EU adopts AML Strategy for Russian gas: Rhetoric over Reality
Boldly claiming impact is the ultimate skill in post-reality politics, where power devolves to leaders fooling most of the people all of the time.
After imposing “crippling” sanctions over Russia’s invasion of Ukraine, dawning realization of the bleeding obvious prompted Europe to adopt a familiar strategy for badly designed policies: Continue the policies, pretend they work, reward officials who dreamed them up, and dump all the cost and harm onto citizens.
In the rush to impose “do something, this is something” sanctions, irrespective impact or effectiveness, officials had a familiar template for the preservation of bureaucratic incompetence.
More than two decades after scientists revealed fundamental flaws in the design of hastily cobbled together anti-money laundering policies, and over a decade after even the United Nations found the impact on criminal finances a tiny fraction of a percentage point from zero, AML policy design remains unchanged, unquestioned, and profoundly ineffective, amidst wall-to-wall virtue signaling. They work, politicians thunder, while unimaginative officials, organized compliance, and organized crime thrive.
With a more ambitious timeline to lock in failure, nearly two months after imposing unprecedented sanctions on Russia, the European Commission on Friday finally recognized the “obvious from the outset” proposition. Cutting Russian gas will harm Europe’s economies more than the impact on Russia. But the appearance of success matters more than reality, so the EC gave politicians a familiar playbook. They can pretend that “doing something” means the policy works, and pretend to pay in Euros, while opening ruble accounts with Russia’s Gazprombank as President Putin demanded.
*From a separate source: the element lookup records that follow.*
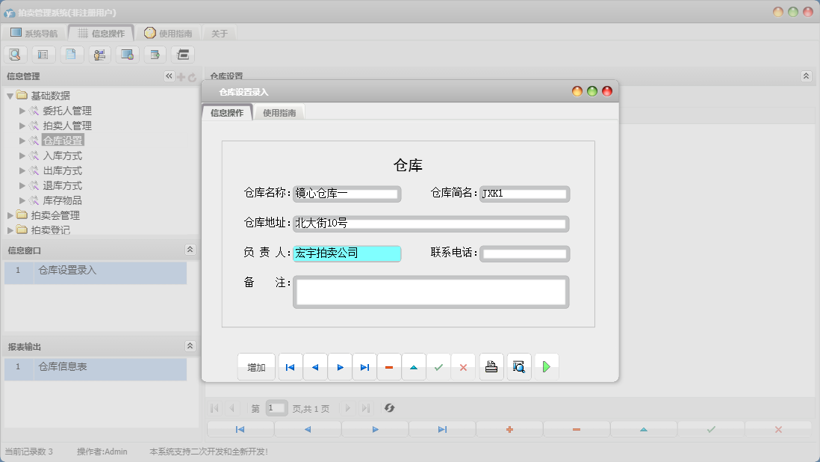Collapse the 信息管理 sidebar with the double-chevron

point(168,76)
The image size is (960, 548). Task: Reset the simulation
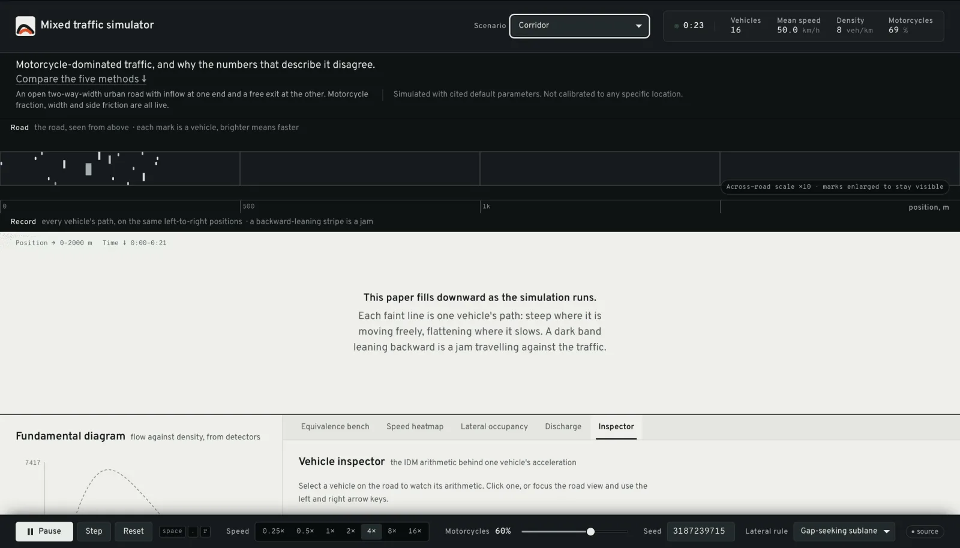(x=134, y=531)
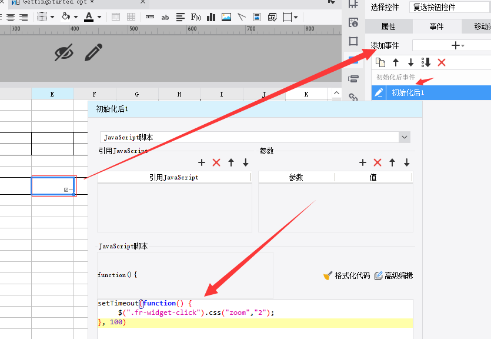Copy the selected event with the copy icon
491x339 pixels.
click(380, 62)
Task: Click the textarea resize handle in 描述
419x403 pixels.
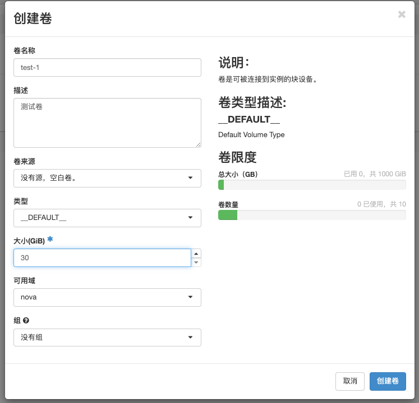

So, anyone that matters is happy: Politicians, officials, the media, and Russia.
In much the same way that politicians extol the “success” of the war on money laundering while criminals flourish – and citizens, businesses, communities, and countries bear immense harms and astonishing costs of arguably the world’s least effective policy experiment – virtue signaling can continue apace, punctuated by photo opportunity trips to Ukraine and a few seized yachts. Rhetoric fodder for the masses.
Meanwhile, the ruble hit 5-year highs against the Euro, and Russia announced a new record high current account amidst surging energy prices.